Sin embargo, ahora podemos leerlo en español y disfrutar de la narración de sus muchas referencias literarias e históricas.

Sabemos sobradamente que Marx no acertó en su pronóstico de que la acumulación del capital, gracias a la plusvalía, llevaría a la crisis de su descomposición, dando así paso al socialismo. El sistema capitalista no ha cavado su propia sepultura, porque sigue cada vez más lozano. Ahora bien, tampoco es cierto que la distribución de la renta haya tenido una considerable corrección después de dos siglos. Todo lo contrario. Menos todavía acierta Kuznets en el siglo XX (“De Marx a Kuznets: del apocalipsis al cuento de hadas”, página 25). ¿Qué se puede hacer entonces? Piketty lo dice en cuatro partes y dieciséis capítulos que componen su libro, más una breve conclusión.

El sistema de economía capitalista mejora la vida de unos pocos, eso sí, a costa de la mayoría, que cada vez es más pobre y lo pasa peor porque se muere de hambre. La desigualdad sigue en aumento y es hora de preguntarse hasta cuándo se podrá aguantar. Esto que ya sabíamos,

Piketty lo confirma con datos abrumadores para que nadie pueda decir nunca más lo contrario: la desigualdad no se equilibra, sino que empeora. Este tema no lo resuelve el capitalismo, porque el capital produce dinero que se acumula mucho más que el crecimiento en las sociedades, ya que carece de todo control posible, campa por sus propios fueros.

De este modo se ha convertido en un patrimonio acumulado, que sólo se invertirá si produce más para la sucesiva acumulación. La consecuencia es que los ricos serán cada vez más ricos y los pobres, más pobres. Al concentrarse el capital en menos manos, cada vez aumentan las cohortes de pobreza y la riqueza es de menos gente. Los datos que ofrece la obra de Piketty lo demuestran, aunque ya se sabía que el capital es un fin en sí mismo y nunca un medio. ¿Qué hacer?

No nos confundamos. Piketty no es comunista ni tampoco anticapitalista. El capitalismo produce riqueza, pero aumenta las desigualdades, de acuerdo a su fórmula r > g. El rendimiento del capital (r) es superior al crecimiento (g) de la economía. La riqueza está muy por encima del trabajo y cuanto más aumenta la desigualdad más crece, paralelamente, el capital. La situación es, pues desesperante: la renta del trabajo disminuye y las del capital aumentan.

▶ **DATOS PROPORCIONADOS**
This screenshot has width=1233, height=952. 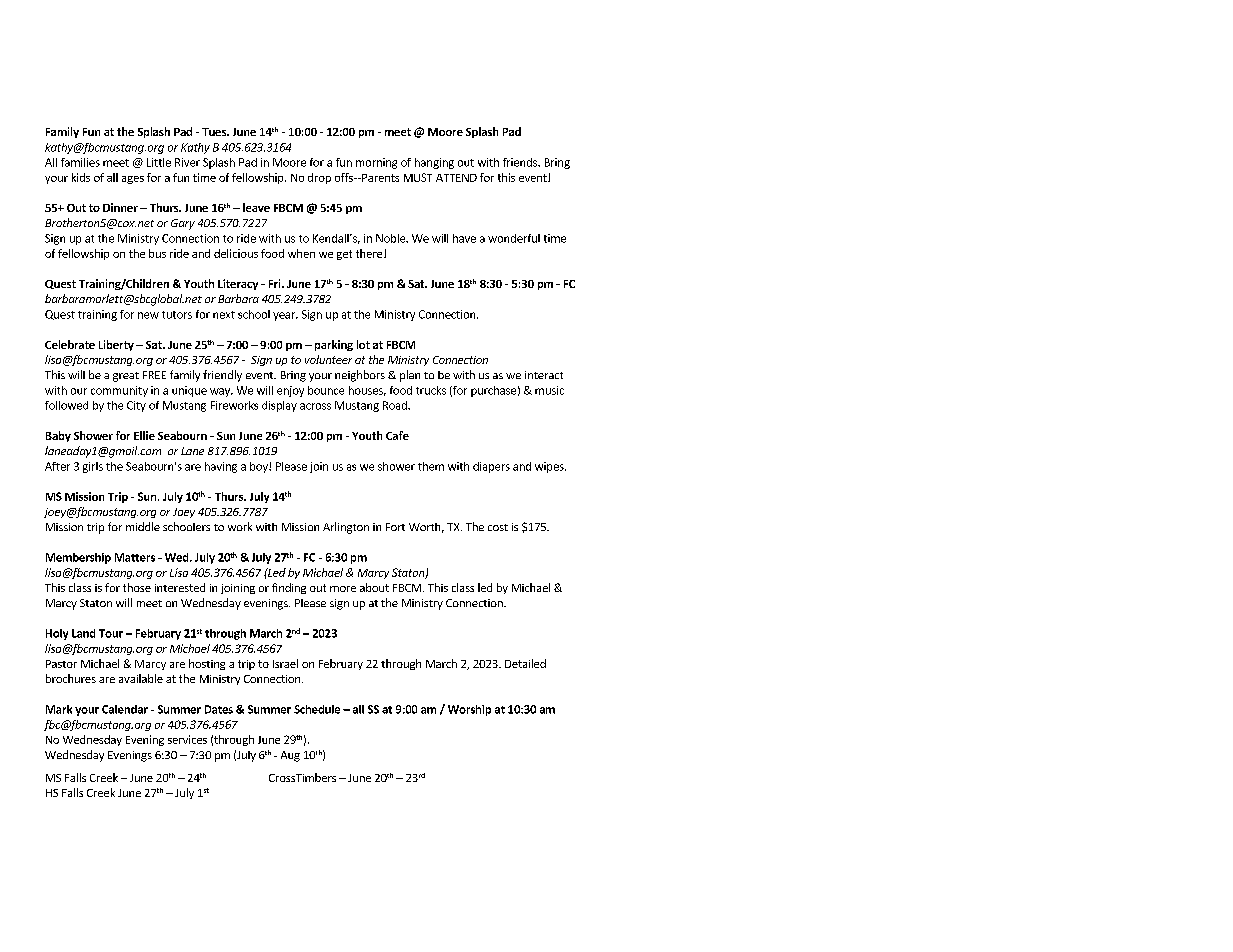 What do you see at coordinates (187, 739) in the screenshot?
I see `services` at bounding box center [187, 739].
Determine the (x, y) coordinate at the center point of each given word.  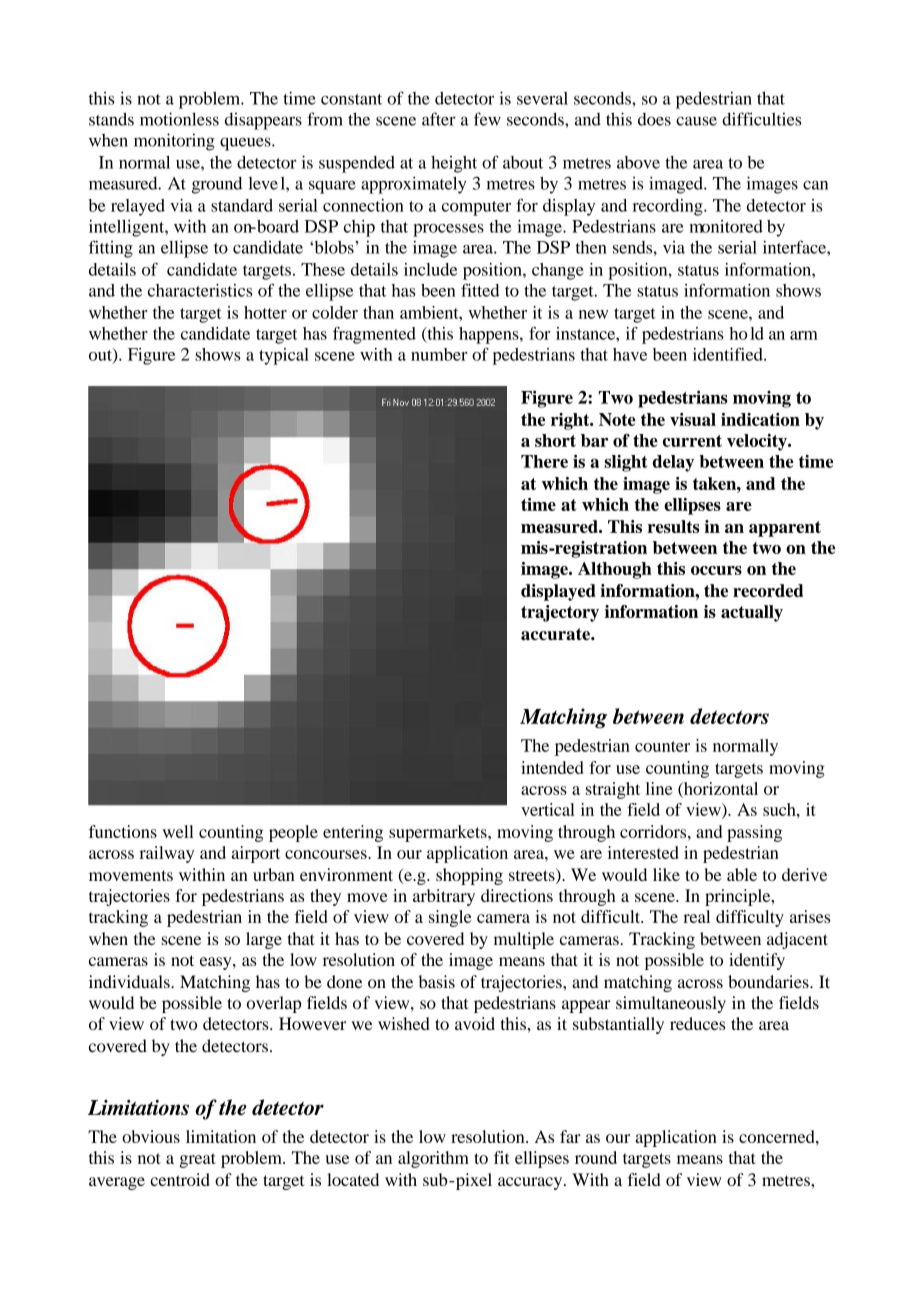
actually (752, 613)
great (198, 1160)
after (439, 119)
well (178, 831)
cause (696, 121)
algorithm (433, 1159)
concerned (778, 1136)
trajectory (560, 613)
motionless (179, 119)
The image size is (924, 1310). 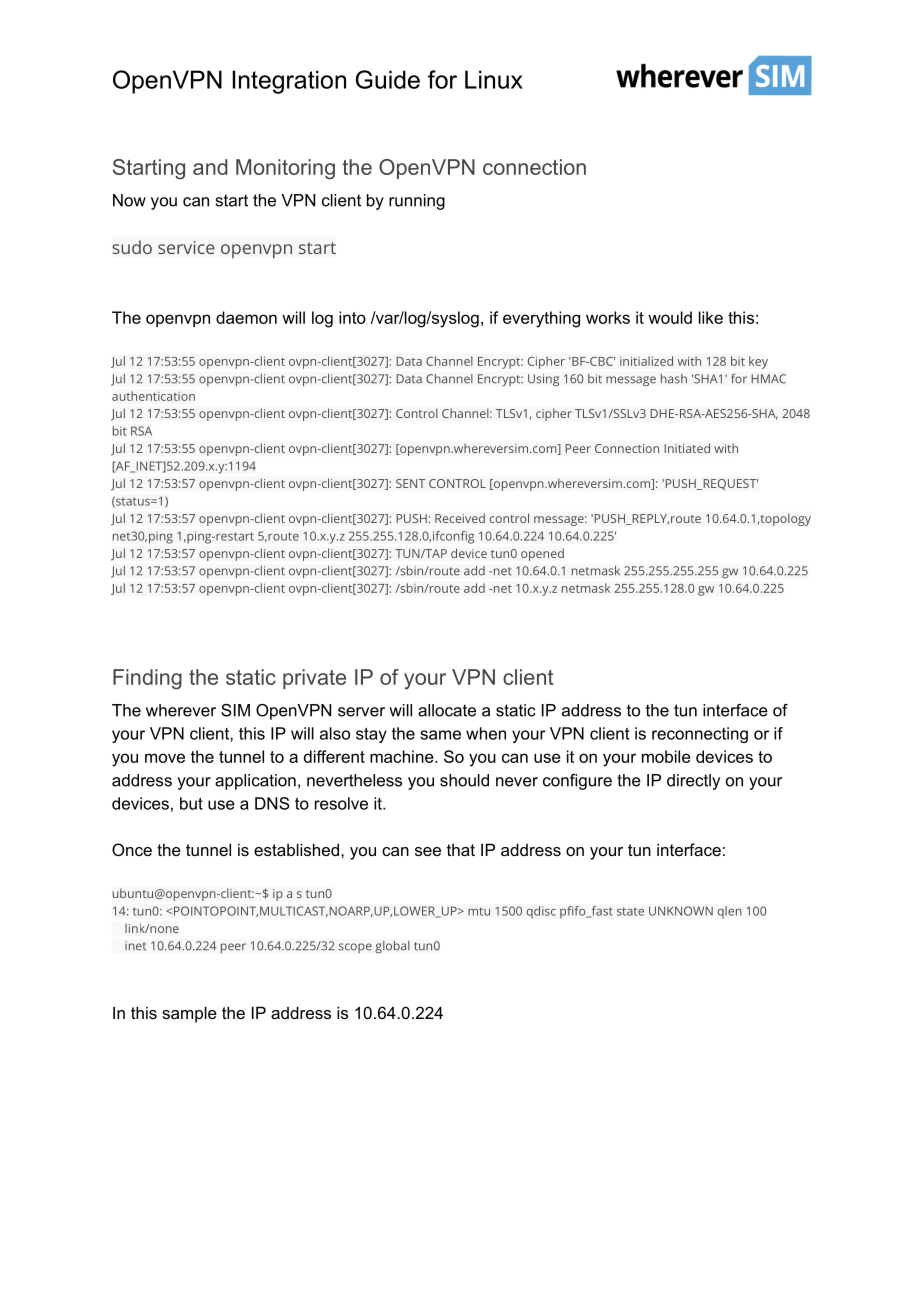 I want to click on Initiated, so click(x=687, y=448).
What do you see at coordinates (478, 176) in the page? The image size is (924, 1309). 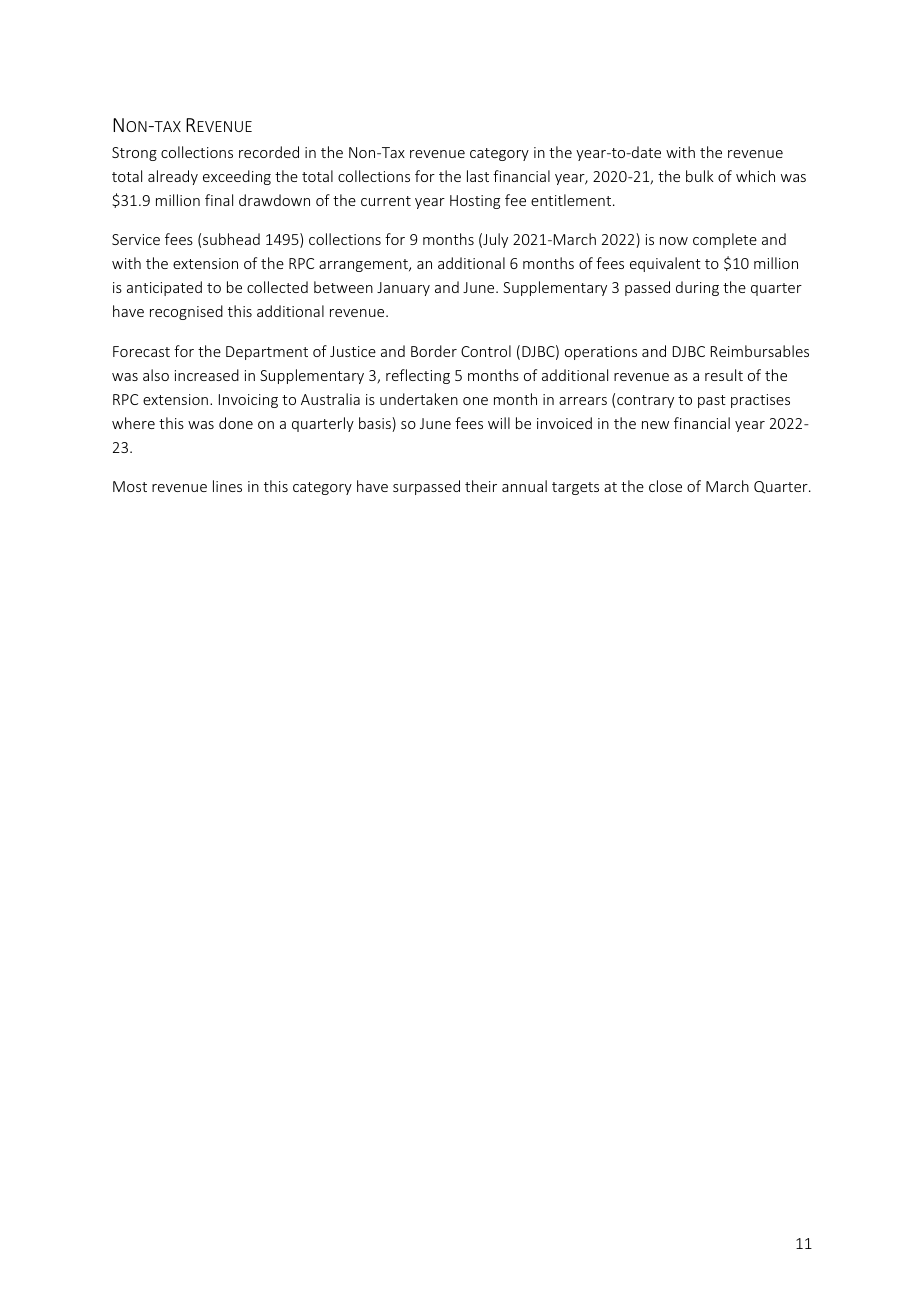 I see `last` at bounding box center [478, 176].
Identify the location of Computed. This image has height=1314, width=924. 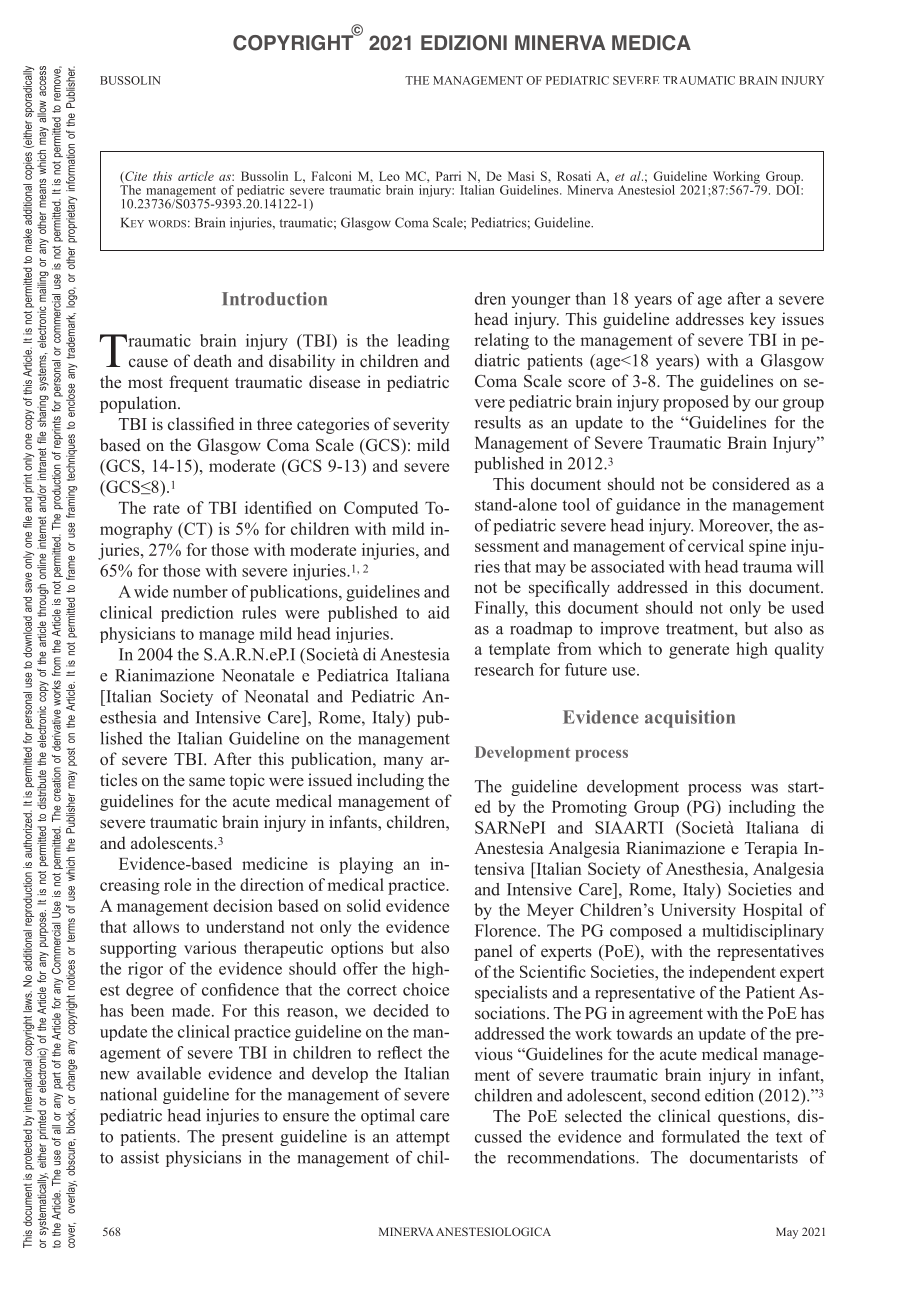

▶ **EJERCICIOS PROPUESTOS**
A – Enumera todas las personas que se mencionan por su nombre en el texto propuesto.
B – Responde según el texto propuesto:
(i) ¿Cuántas partes y cuántos capítulos componen el libro de Piketty?
(ii) ¿Qué representa la letra r en la fórmula r > g?
(iii) ¿En qué página figura el título "De Marx a Kuznets: del apocalipsis al cuento de hadas"?
Las filas son un material aparte que no guarda relación con el texto propuesto.

▶ **LISTA DE SOLUCIONES**
A – Marx, Kuznets y Piketty.

B –
(i) Cuatro partes y dieciséis capítulos, más una breve conclusión.
(ii) El rendimiento del capital.
(iii) En la página 25.